Doom Studio id Software Unionizes To Secure AI Protections, Benefits: ‘We See The Direction The Industry Is Headed’

Today the overwhelming majority of workers at Doom studio id Software – 165 of around 185 total employees – announced that they’re forming a wall-to-wall union in conjunction with Communications Workers of America (CWA), the union that’s aided thousands of game workers across Microsoft in organizing.

"id Software is historically important – one of the more famous American studios that survived a length of time that few others have,” id Software producer Andrew Willis, who was part of the organizing effort from the jump and filed the initial paperwork to CWA, told Aftermath. “So it feels really awesome to get this done for something with such historical and cultural importance."

Workers at id began organizing around a year and a half ago, but things kicked into high gear following Microsoft’s unceremonious closure of several Bethesda studios in 2024.

"With Bethesda unionizing, it was a push for people [at id] to start talking, and that's when it started,” id Software lead services programmer Chris Hays told Aftermath. “But then the big push that got it rolling was the closure of Tango [Gameworks] and layoffs within Microsoft at Arkane Austin. It was a wakeup call for a lot of people. People decided that it was time that we took our future into our own hands."

"The big push that got it rolling was the closure of Tango [Gameworks] and layoffs within Microsoft at Arkane Austin. It was a wakeup call for a lot of people."

id itself, Hays said, has suffered “a few” layoffs “here and there” in recent years, but nothing comparable to the scale of Zenimax Online Studios, which lost hundreds of employees earlier this year amid Microsoft’s latest round of mass layoffs and project cancellations. Now, he believes, is the time to secure workers’ rights – before the scythe swings, as opposed to after.

"Not that we're not scared that [layoffs] will one day come," said Hays. "In fact, avoiding each of the previous rounds has made us more anxious about if the next round will be us. And the most recent round of layoffs happened after several [studios] had already organized. People [at id] can see what it was that they got. We got to see them negotiating where they didn't actually lose their jobs [for a couple months]. They were still on payroll.

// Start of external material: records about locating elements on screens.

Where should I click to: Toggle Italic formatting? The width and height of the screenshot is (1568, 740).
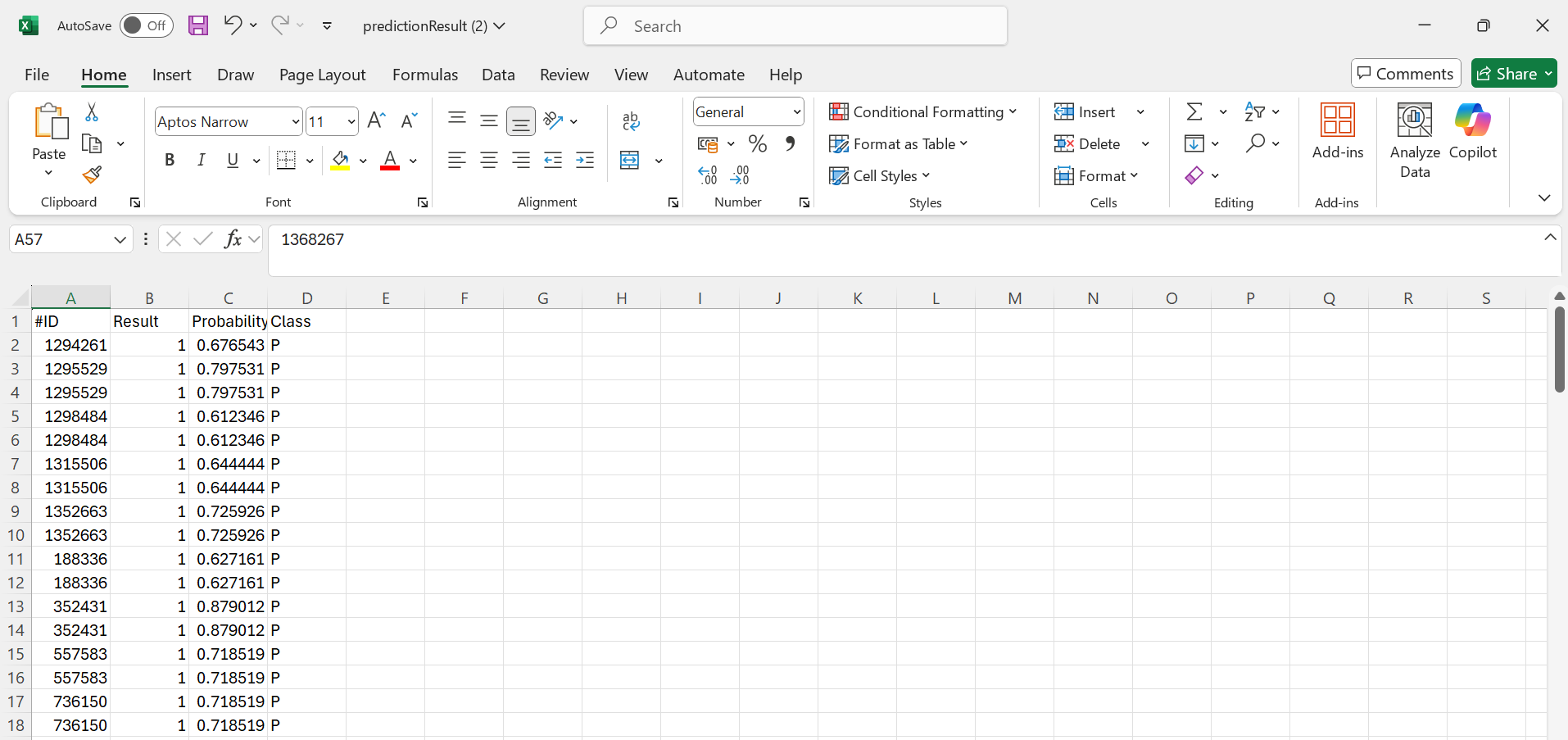point(201,160)
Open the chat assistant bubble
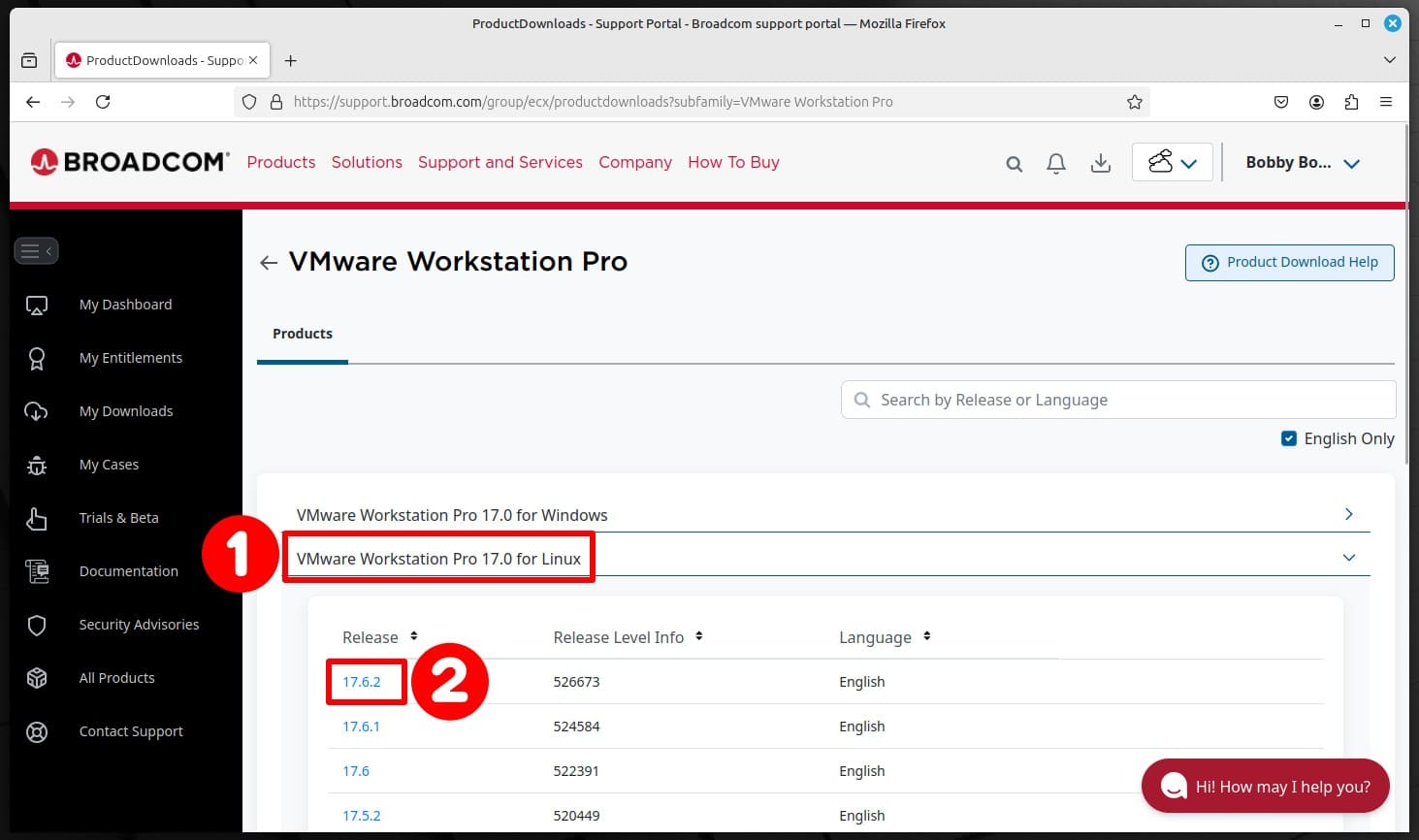The image size is (1419, 840). click(x=1265, y=786)
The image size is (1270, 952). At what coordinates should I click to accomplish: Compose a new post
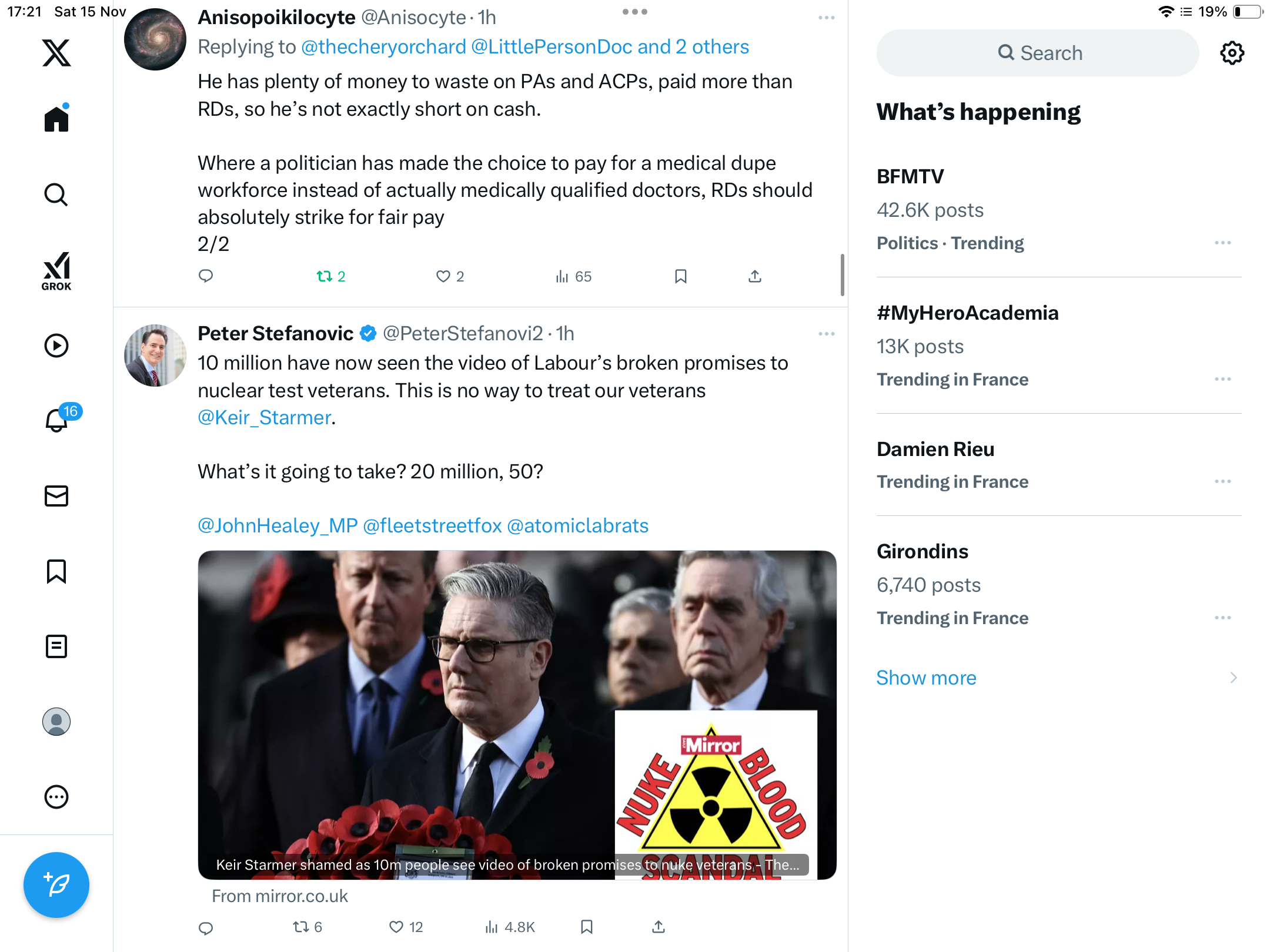tap(56, 884)
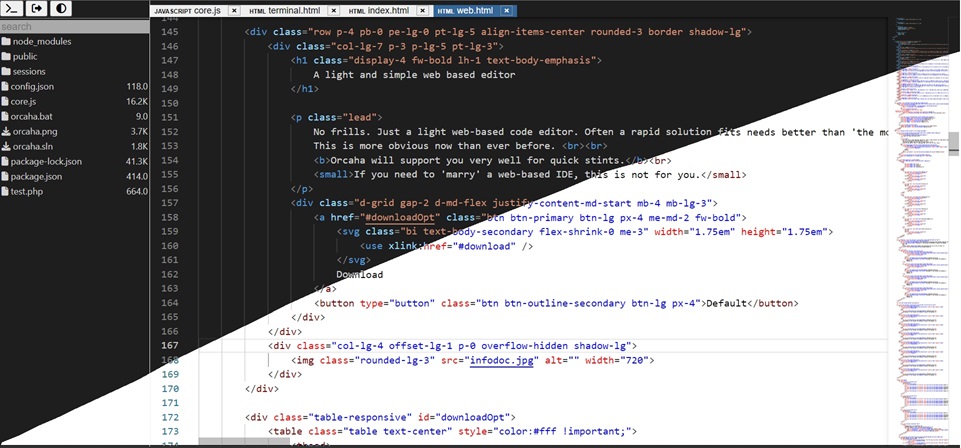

They still had their health insurance. ... They had the extra time to make sure they could get their lives [in order], and many have actually gotten their jobs back through negotiations on where they could place people in the company." 

CWA has been able to successfully unionize so many studios within Microsoft and Activision Blizzard in large part due to a legally binding neutrality agreement it struck with the company in 2022 when it was facing regulatory scrutiny over its $68.7 billion purchase of Activision Blizzard. That deal lapsed earlier this year, but according to Hays, only on the Activision Blizzard side of things.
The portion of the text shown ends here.